Christie’s is putting up for auction 130 lots from the Chelsea townhouse of Countess Alexandra Tolstoy, designed by Daniel Slowik and Emma Burns from the renowned interior-design practice Sibyl Colefax & John Fowler.
The former presenter of BBC Horse People, Countess Tolstoy has led a life that reads like that of a heroine in the novels of her celebrated distant cousins Leo and Alexei Tolstoy. Married first to a penniless horse rider, she found herself catapulted into a life of luxury when she started a relationship, now ended, with Sergei Pugachev, once known as Putin’s ‘banker’, with whom she had three children.
The Chelsea townhouse, whose interiors are up for sale, was the couple’s London base from 2009 onwards. Converted from two artists’ studios – it was once home to Walter Sickert and Sir William Rothenstein – the residence is a wonderfully airy space that blends English and Russian features.

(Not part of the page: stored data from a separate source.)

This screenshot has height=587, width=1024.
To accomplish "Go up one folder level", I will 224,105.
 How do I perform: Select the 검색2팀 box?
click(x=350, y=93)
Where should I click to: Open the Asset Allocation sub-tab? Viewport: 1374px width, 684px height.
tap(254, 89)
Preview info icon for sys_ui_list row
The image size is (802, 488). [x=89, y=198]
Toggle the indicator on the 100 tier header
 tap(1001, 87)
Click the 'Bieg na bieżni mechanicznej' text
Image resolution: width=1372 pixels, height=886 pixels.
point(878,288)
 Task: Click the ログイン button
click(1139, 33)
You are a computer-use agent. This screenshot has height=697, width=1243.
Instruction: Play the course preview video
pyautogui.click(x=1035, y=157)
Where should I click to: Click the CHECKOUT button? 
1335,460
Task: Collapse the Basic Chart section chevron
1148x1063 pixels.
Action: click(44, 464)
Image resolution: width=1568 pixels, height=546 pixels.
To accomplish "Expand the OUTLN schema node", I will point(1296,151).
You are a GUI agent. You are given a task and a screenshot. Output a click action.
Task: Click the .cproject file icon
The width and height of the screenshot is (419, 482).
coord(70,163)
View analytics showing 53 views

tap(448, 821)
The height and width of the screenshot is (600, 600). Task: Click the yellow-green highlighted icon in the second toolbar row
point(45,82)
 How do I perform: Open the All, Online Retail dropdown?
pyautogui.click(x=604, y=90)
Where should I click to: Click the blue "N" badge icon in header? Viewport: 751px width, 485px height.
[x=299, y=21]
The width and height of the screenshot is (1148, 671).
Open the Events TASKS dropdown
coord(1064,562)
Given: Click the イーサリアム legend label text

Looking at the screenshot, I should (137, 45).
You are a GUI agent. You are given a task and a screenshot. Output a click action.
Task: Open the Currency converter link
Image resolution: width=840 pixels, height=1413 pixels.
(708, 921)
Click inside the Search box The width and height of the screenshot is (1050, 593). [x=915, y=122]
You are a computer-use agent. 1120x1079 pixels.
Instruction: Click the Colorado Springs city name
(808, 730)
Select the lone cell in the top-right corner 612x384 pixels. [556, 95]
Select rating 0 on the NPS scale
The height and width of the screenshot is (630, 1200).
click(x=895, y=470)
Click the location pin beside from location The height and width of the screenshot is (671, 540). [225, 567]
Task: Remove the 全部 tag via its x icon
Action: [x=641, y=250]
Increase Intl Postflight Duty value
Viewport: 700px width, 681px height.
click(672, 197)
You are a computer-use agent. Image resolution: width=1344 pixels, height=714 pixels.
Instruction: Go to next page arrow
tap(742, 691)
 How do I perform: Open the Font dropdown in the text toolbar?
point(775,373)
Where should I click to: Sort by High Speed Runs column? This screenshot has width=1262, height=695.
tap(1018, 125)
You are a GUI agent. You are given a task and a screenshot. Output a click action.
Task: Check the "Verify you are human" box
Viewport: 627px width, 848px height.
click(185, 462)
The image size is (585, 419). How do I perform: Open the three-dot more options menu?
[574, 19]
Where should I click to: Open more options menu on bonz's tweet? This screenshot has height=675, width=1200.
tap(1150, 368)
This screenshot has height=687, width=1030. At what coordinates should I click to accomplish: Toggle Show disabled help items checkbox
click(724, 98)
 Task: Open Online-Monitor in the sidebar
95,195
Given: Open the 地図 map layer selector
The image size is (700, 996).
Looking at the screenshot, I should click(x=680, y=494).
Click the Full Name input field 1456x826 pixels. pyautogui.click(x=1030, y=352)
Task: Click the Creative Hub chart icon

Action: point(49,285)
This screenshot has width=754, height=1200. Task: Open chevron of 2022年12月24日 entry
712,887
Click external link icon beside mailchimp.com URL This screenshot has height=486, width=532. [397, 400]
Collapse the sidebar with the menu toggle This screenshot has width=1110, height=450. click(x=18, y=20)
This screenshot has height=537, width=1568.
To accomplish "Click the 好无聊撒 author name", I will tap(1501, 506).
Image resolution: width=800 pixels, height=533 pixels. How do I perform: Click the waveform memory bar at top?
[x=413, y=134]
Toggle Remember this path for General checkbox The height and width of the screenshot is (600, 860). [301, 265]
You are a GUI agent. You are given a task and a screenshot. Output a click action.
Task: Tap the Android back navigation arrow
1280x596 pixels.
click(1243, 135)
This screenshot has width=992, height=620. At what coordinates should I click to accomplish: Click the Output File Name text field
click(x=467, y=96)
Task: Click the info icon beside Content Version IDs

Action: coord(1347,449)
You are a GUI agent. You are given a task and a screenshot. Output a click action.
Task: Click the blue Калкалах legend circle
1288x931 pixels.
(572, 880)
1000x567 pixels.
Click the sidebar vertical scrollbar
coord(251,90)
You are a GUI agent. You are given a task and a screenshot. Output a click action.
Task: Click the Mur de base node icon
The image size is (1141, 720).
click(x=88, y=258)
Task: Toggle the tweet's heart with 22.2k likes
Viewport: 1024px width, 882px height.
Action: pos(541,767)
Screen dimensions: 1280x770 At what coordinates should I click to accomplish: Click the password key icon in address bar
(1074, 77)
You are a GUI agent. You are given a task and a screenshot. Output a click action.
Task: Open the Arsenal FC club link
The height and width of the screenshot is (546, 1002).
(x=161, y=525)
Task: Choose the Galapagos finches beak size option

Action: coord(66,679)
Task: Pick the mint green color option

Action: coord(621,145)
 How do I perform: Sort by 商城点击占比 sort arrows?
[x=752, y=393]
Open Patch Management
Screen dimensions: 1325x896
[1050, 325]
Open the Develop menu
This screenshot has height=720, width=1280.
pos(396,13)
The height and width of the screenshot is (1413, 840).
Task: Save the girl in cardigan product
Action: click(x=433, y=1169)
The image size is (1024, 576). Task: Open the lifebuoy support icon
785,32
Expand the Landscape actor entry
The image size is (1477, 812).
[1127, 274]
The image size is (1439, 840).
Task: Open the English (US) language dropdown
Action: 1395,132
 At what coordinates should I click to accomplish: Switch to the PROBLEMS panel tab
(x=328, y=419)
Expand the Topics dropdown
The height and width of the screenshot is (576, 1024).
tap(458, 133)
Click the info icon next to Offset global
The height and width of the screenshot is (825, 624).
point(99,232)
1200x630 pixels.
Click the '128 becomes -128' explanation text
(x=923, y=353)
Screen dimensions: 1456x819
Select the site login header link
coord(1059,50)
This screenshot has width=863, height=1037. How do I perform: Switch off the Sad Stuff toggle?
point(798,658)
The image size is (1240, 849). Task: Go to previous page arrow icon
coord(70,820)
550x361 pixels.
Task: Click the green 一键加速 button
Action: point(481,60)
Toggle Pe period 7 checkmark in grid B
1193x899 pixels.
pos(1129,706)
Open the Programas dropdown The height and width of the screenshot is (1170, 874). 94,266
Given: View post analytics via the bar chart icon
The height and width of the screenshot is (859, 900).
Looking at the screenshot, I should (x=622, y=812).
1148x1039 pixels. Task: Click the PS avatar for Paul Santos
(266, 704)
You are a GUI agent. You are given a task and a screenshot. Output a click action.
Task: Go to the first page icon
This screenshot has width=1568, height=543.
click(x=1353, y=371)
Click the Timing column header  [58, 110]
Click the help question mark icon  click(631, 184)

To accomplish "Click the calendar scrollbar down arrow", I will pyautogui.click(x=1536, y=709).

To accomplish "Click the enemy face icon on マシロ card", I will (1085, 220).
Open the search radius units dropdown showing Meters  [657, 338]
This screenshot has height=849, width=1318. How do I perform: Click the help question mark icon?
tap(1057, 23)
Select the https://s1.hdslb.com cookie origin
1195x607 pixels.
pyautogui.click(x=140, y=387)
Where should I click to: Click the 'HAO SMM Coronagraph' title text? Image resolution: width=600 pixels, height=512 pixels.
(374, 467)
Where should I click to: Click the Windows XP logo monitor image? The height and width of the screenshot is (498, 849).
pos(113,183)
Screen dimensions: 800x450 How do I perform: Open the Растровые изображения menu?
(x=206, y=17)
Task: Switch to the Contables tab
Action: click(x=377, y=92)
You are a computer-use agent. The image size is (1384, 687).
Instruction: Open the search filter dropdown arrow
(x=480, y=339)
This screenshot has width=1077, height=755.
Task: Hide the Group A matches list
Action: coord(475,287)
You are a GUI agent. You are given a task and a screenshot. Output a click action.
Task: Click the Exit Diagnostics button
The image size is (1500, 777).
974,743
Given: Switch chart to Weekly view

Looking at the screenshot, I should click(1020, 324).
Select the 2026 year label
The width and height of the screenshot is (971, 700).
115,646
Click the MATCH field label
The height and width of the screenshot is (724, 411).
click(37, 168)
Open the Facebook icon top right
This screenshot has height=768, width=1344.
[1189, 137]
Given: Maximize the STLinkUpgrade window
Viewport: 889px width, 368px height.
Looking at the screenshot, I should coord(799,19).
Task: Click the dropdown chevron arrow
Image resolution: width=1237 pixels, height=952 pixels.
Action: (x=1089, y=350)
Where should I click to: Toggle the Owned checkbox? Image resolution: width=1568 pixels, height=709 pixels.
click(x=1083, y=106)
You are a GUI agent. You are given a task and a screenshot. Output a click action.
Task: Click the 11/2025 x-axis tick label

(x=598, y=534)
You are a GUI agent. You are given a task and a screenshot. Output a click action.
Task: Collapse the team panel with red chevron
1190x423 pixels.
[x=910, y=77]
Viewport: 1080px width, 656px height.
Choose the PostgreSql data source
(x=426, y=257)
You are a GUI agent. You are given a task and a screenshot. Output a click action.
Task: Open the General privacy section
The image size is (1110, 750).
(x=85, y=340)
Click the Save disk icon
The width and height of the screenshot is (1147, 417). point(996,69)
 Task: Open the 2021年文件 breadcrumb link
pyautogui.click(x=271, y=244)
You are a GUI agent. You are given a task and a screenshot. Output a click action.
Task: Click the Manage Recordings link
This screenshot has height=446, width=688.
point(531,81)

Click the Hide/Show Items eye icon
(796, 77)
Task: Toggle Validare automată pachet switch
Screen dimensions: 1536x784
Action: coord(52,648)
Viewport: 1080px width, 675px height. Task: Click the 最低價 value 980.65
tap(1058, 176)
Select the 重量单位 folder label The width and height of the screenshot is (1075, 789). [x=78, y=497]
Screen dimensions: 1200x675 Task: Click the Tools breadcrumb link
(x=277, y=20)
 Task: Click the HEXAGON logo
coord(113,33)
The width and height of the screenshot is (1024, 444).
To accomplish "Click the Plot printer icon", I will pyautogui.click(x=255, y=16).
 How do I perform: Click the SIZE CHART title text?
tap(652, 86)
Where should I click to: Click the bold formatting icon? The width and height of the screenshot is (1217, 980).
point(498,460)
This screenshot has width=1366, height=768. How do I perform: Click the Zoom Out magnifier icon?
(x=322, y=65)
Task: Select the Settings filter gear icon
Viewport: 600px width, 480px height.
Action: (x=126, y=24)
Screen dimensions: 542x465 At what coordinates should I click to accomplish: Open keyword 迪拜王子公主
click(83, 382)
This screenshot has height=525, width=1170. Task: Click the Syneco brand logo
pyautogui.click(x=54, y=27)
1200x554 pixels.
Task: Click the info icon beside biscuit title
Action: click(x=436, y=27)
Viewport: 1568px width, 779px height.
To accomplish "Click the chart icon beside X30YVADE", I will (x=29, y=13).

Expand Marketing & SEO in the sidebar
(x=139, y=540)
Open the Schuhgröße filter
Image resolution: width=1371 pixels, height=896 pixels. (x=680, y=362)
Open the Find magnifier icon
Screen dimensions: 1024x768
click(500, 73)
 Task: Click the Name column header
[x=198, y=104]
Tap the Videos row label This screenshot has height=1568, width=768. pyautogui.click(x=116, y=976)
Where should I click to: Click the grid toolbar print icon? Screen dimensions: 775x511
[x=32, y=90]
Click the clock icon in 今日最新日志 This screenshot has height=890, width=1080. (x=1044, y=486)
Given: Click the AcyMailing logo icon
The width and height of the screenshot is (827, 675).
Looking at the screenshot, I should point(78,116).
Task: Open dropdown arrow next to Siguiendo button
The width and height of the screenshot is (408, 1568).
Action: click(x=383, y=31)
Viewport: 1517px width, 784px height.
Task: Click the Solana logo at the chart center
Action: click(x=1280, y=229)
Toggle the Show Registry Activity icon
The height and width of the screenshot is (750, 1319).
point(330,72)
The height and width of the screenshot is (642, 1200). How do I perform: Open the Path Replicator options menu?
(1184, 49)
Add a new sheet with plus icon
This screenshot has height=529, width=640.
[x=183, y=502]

“I wanted to make it a real family home – formal and yet informal, with no areas where the children couldn’t go, but also spaces smart enough to entertain in a grown-up way,” says Countess Tolstoy. “I tried to attain a bohemian, eclectic feeling, and I also wanted to reflect my travels and love of Russia, as well as the English antiques that I grew up among.”
Quirky pieces such as a primitive model of Noah’s Ark, a Linley ‘chalkboard’ height ruler and a model of the Monastery of St Sergii in Russia are up for sale, alongside George Smart felt pictures, a large group of botanical prints and japanned furniture and lighting from Sibyl Colefax & John Fowler.
Also in the auction are pieces that have a special sentimental value to Countess Tolstoy, such as a pair of fronded white lamps. “I think they were the first gem I spotted when I originally went into the Colefax antique shop on Brook Street. I was due to give birth the next day and hadn’t even signed up to Glebe Place, but I bought them then and there!” she says.
But perhaps one of the most intriguing lots is the doll’s house from Chatsworth, which, although little used, was a well-loved purchase that once dominated the interiors. “I was wonderfully surprised to be having a girl after two boys,” says the Countess, “so I bought this for my daughter, Maria. I didn’t know that she would prove to be a huge tomboy and prefer to play bows and arrows with her brothers! In the end, we used the doll’s house to store the children’s Lego creations, but it was still a huge part of our lives – we saw it every time we entered the house and it was like an old friend.”
‘Alexandra Tolstoy: An Interior by Sibyl Colefax & John Fowler’ runs online at Christie’s until 25 November.